__Exercise instructions__. Using the material that follows, output exactly the lines from the one containing "Sort by the CPU column header" through the one containing "Select the 7.5/7.6", with both ends kept.

__Information shown__.
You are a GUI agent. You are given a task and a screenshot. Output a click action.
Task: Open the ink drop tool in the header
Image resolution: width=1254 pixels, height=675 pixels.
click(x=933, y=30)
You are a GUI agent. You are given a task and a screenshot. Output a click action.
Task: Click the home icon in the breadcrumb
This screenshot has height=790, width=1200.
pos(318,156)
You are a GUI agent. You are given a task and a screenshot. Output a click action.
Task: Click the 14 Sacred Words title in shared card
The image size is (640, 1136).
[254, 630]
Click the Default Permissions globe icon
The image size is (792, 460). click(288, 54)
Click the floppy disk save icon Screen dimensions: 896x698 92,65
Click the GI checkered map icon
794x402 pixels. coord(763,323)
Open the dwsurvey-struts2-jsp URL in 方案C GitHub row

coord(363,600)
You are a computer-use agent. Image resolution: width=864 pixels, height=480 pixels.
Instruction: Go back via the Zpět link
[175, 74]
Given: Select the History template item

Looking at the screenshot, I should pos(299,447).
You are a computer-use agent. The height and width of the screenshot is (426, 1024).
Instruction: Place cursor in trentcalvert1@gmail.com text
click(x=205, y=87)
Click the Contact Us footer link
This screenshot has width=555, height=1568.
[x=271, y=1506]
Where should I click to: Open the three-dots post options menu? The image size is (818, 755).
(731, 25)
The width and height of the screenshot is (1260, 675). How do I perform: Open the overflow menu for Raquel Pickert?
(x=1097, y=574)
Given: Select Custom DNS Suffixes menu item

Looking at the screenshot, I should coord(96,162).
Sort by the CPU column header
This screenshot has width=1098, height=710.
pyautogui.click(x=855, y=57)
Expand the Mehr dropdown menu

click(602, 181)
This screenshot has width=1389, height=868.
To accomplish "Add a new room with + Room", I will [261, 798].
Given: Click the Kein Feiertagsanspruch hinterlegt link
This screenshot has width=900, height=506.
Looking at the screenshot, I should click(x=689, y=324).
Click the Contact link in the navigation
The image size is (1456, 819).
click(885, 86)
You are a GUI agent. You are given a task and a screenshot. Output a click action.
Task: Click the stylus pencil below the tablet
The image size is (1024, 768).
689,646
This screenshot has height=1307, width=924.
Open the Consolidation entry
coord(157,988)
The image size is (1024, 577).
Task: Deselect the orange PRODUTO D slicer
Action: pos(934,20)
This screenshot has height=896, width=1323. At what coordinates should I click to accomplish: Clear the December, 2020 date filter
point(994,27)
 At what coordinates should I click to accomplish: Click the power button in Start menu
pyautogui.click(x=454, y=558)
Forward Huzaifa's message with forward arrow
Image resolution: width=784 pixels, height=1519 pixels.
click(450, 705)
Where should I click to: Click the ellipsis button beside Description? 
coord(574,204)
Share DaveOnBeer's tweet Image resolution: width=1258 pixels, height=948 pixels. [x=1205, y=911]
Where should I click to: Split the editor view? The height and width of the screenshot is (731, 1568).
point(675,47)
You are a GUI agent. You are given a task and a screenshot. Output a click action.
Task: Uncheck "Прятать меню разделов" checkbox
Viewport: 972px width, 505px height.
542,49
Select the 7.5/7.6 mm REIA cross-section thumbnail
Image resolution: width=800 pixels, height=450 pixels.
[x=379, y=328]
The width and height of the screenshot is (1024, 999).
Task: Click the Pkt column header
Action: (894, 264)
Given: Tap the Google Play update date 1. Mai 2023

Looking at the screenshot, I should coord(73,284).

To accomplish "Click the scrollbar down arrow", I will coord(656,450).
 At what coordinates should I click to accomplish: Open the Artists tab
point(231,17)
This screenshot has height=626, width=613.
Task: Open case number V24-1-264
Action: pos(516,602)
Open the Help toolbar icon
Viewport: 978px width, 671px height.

__Exercise response__.
Sort by the CPU column header
This screenshot has width=1098, height=710.
pyautogui.click(x=855, y=57)
Expand the Mehr dropdown menu

click(602, 181)
This screenshot has width=1389, height=868.
To accomplish "Add a new room with + Room", I will [261, 798].
Given: Click the Kein Feiertagsanspruch hinterlegt link
This screenshot has width=900, height=506.
Looking at the screenshot, I should click(x=689, y=324).
Click the Contact link in the navigation
The image size is (1456, 819).
click(885, 86)
You are a GUI agent. You are given a task and a screenshot. Output a click action.
Task: Click the stylus pencil below the tablet
The image size is (1024, 768).
689,646
This screenshot has height=1307, width=924.
Open the Consolidation entry
coord(157,988)
The image size is (1024, 577).
Task: Deselect the orange PRODUTO D slicer
Action: pos(934,20)
This screenshot has height=896, width=1323. At what coordinates should I click to accomplish: Clear the December, 2020 date filter
point(994,27)
 At what coordinates should I click to accomplish: Click the power button in Start menu
pyautogui.click(x=454, y=558)
Forward Huzaifa's message with forward arrow
Image resolution: width=784 pixels, height=1519 pixels.
click(450, 705)
Where should I click to: Click the ellipsis button beside Description? 
coord(574,204)
Share DaveOnBeer's tweet Image resolution: width=1258 pixels, height=948 pixels. [x=1205, y=911]
Where should I click to: Split the editor view? The height and width of the screenshot is (731, 1568).
point(675,47)
You are a GUI agent. You are given a task and a screenshot. Output a click action.
Task: Uncheck "Прятать меню разделов" checkbox
Viewport: 972px width, 505px height.
542,49
Select the 7.5/7.6 mm REIA cross-section thumbnail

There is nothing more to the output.